Your answer must be an exact copy of the entries below, with every picture removed.

::::::

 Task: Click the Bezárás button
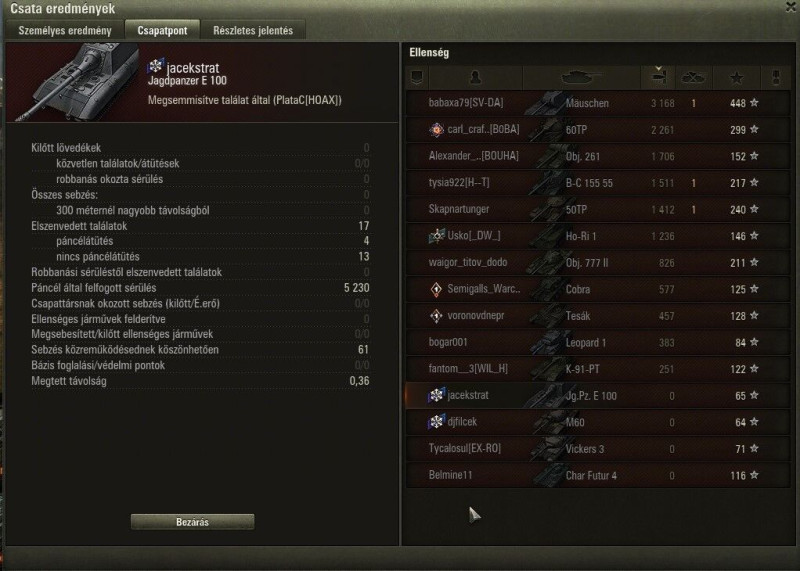click(x=192, y=522)
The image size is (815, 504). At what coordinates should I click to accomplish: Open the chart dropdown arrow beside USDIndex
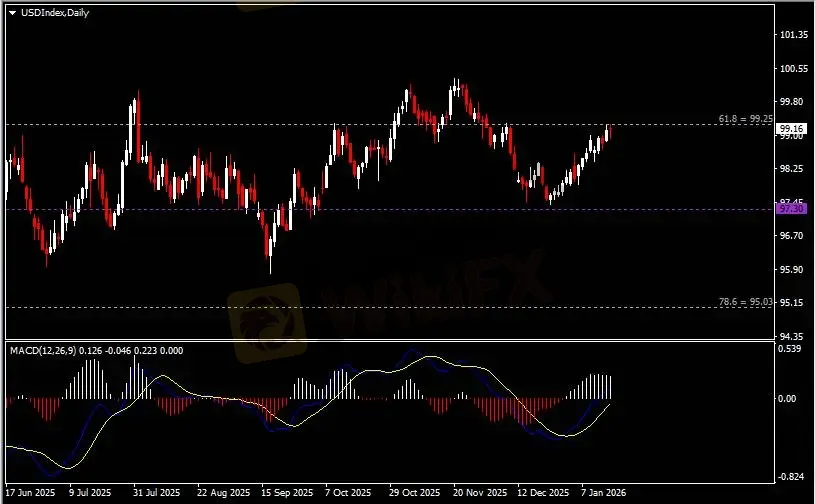pos(12,11)
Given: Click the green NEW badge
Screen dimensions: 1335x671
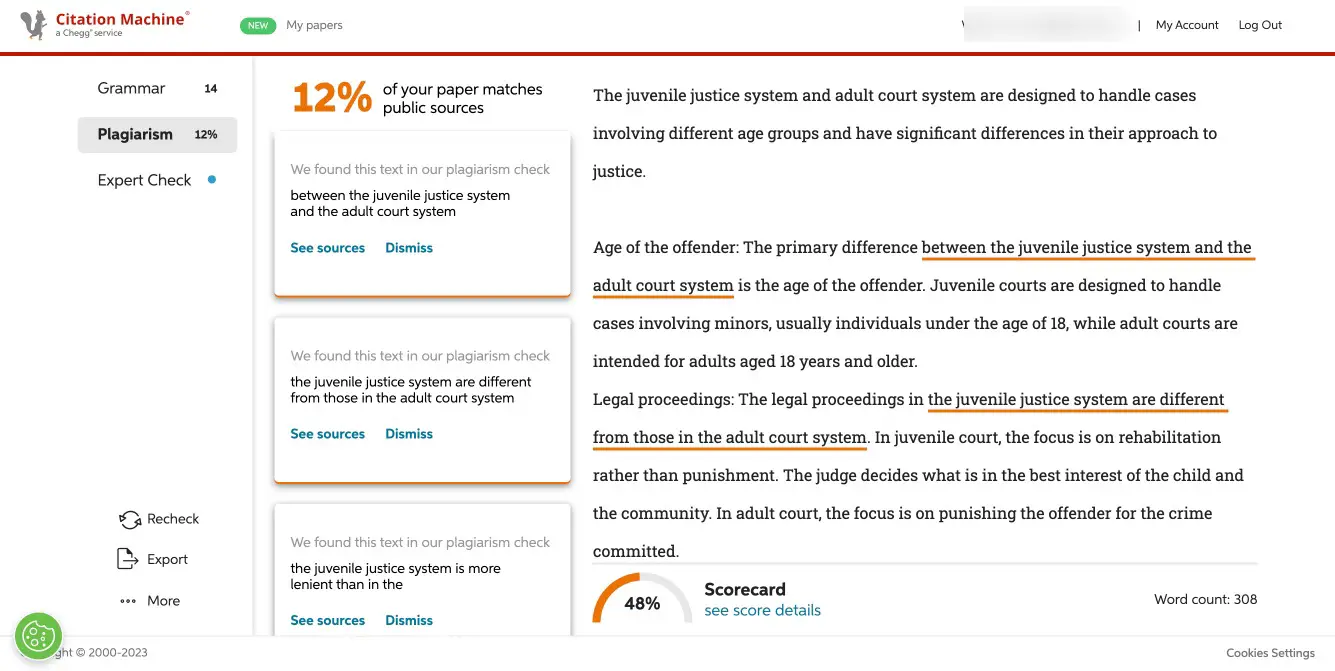Looking at the screenshot, I should point(258,25).
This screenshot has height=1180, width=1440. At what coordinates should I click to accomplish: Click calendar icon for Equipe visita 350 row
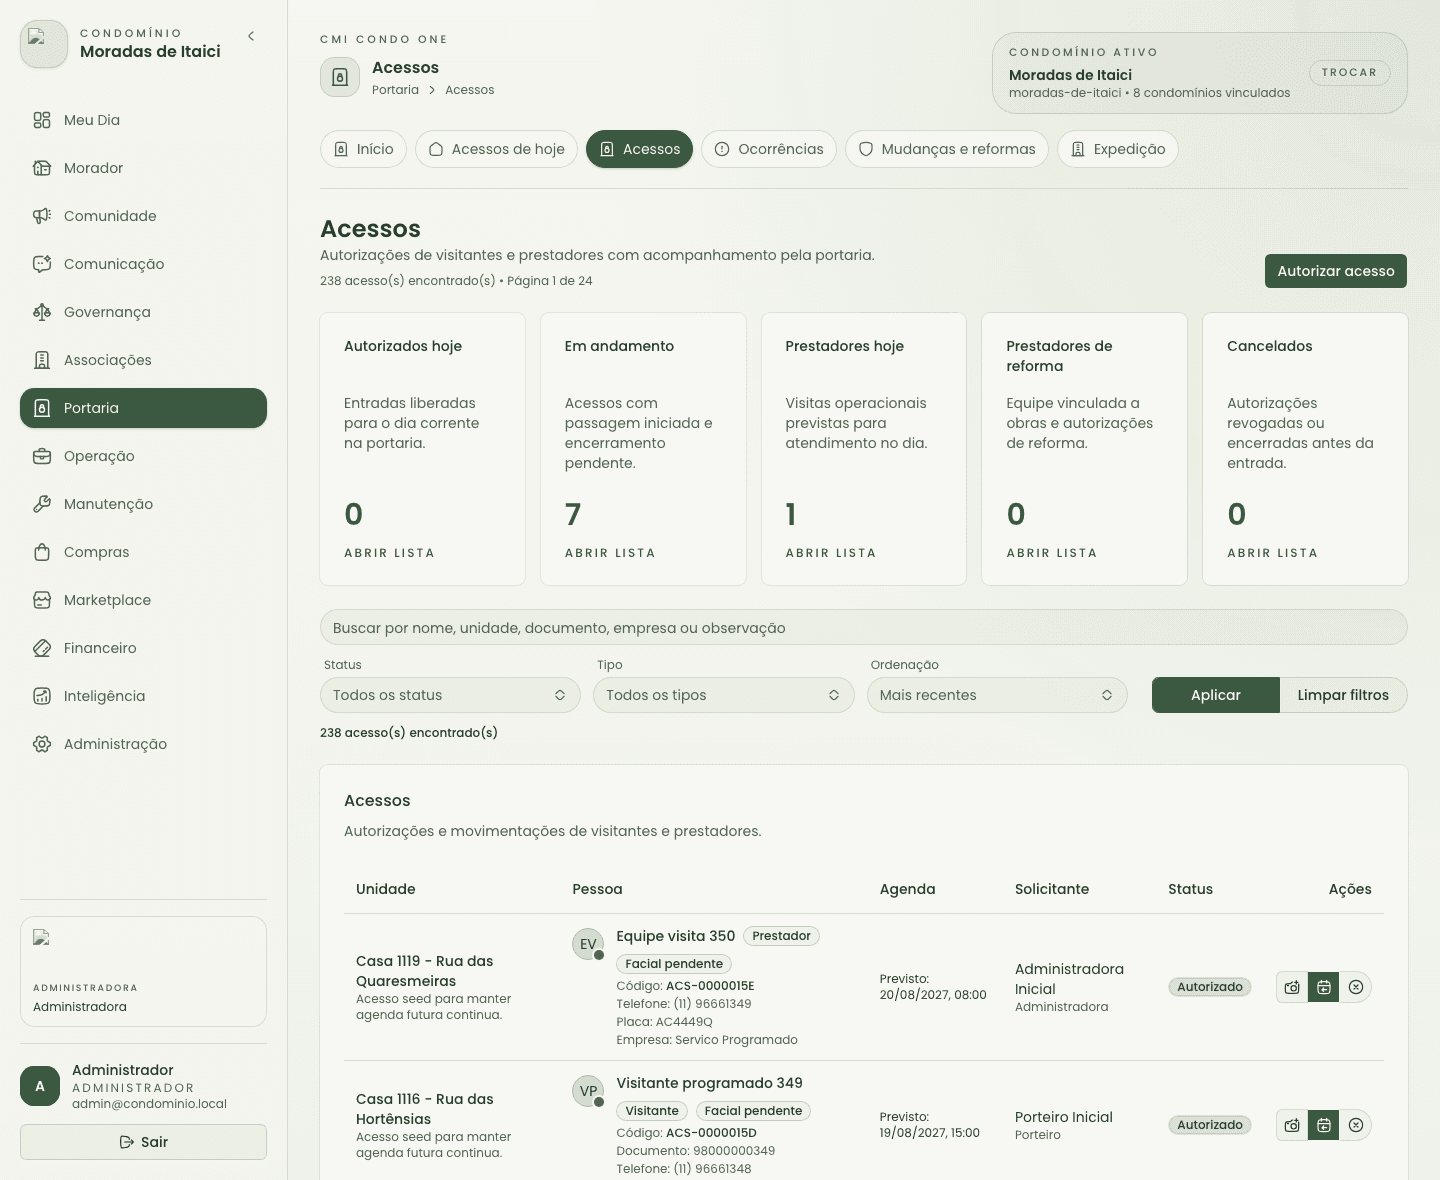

::::::

**PROBLEM SOLUTION**
 Task: Click the Bezárás button
click(x=192, y=522)
The image size is (815, 504). At what coordinates should I click to accomplish: Open the chart dropdown arrow beside USDIndex
pos(12,11)
Given: Click the green NEW badge
Screen dimensions: 1335x671
Looking at the screenshot, I should point(258,25).
This screenshot has height=1180, width=1440. At what coordinates should I click to accomplish: Click calendar icon for Equipe visita 350 row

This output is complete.